Too few high-resolution experimental structures establish the effect of point mutations upon 3D to evaluate how well prediction methods capture SAV effects. Proxying deep mutational scanning data [39] might suffice to establish correlations between observed and predicted impact upon function without probing how well methods predict the effect of SAVs upon 3D structure and dynamics. Once more experimental data of variant structures will be available, MutAmore could be extended to serve as a benchmarking tool for the sensitivity of structure prediction.

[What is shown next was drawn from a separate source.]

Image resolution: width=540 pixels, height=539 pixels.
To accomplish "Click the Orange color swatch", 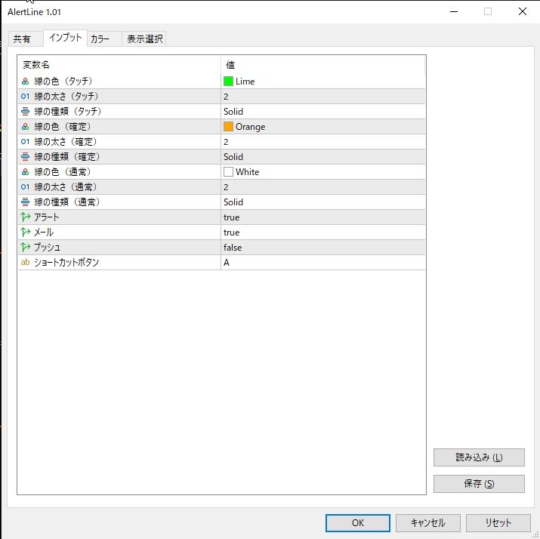I will pyautogui.click(x=228, y=127).
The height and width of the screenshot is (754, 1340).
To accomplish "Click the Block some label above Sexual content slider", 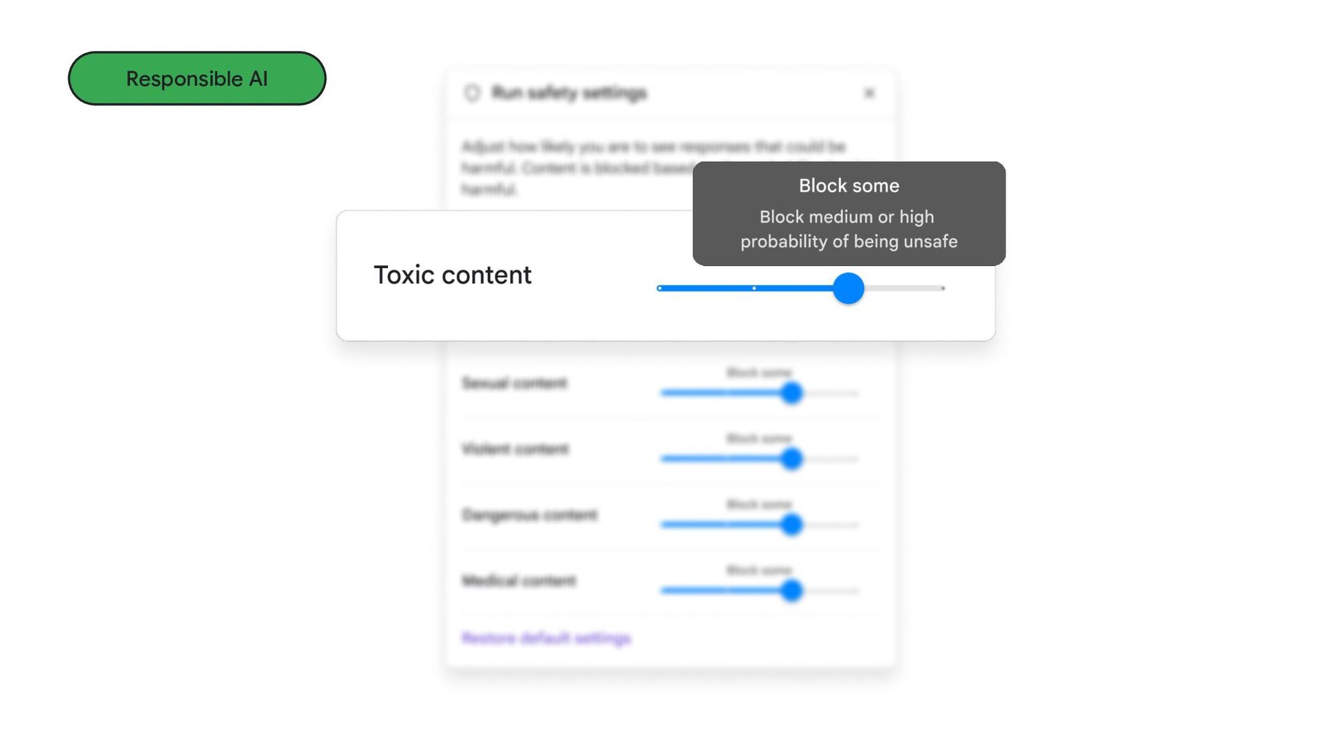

A webserver for MutAmore might ease the access for users with less experience in computational biology. While we are looking for the resources to realize such a project, we provide a Google Colab Notebook linked on the MutAmore website and allows the creation of PMM’s without the need of a local installation.

Conclusions

We designed MutAmore to bridge a crucial gap in the post-AlphaFold era. By rendering conceivable and visually comprehensible protein mutation movies (PMMs) of single amino-acid substitutions (SAVs), MutAmore enhances the exploration and understanding of alternative protein conformations brought on by mutations. This is particularly significant in translating the depth and complexity of the protein mutational landscape. Our benchmark demonstrated the efficiency and versatility of MutAmore even for high-definition 4 K video settings. The tool effectively balances computational load by allowing multi-step operation across multiple systems, ensuring usability across varied system capabilities. We hope that structural biology increasingly shifts toward routine analysis of alternate protein conformations. MutAmore supports such a more dynamic perspective on protein structures and might aid analyzing protein function and studying protein evolution.

Availability

MutAmore is publicly available and is free for all users.

Project name: MutAmore.

Project home page: https://github.com/kWeissenow/MutAmore

Operating systems: Linux.

Programming language: Python.

Other requirements: ffmpeg 4.1 or higher, PyMOL 2.2 or higher.

License: MIT.

Any restrictions to use by non-academics: None.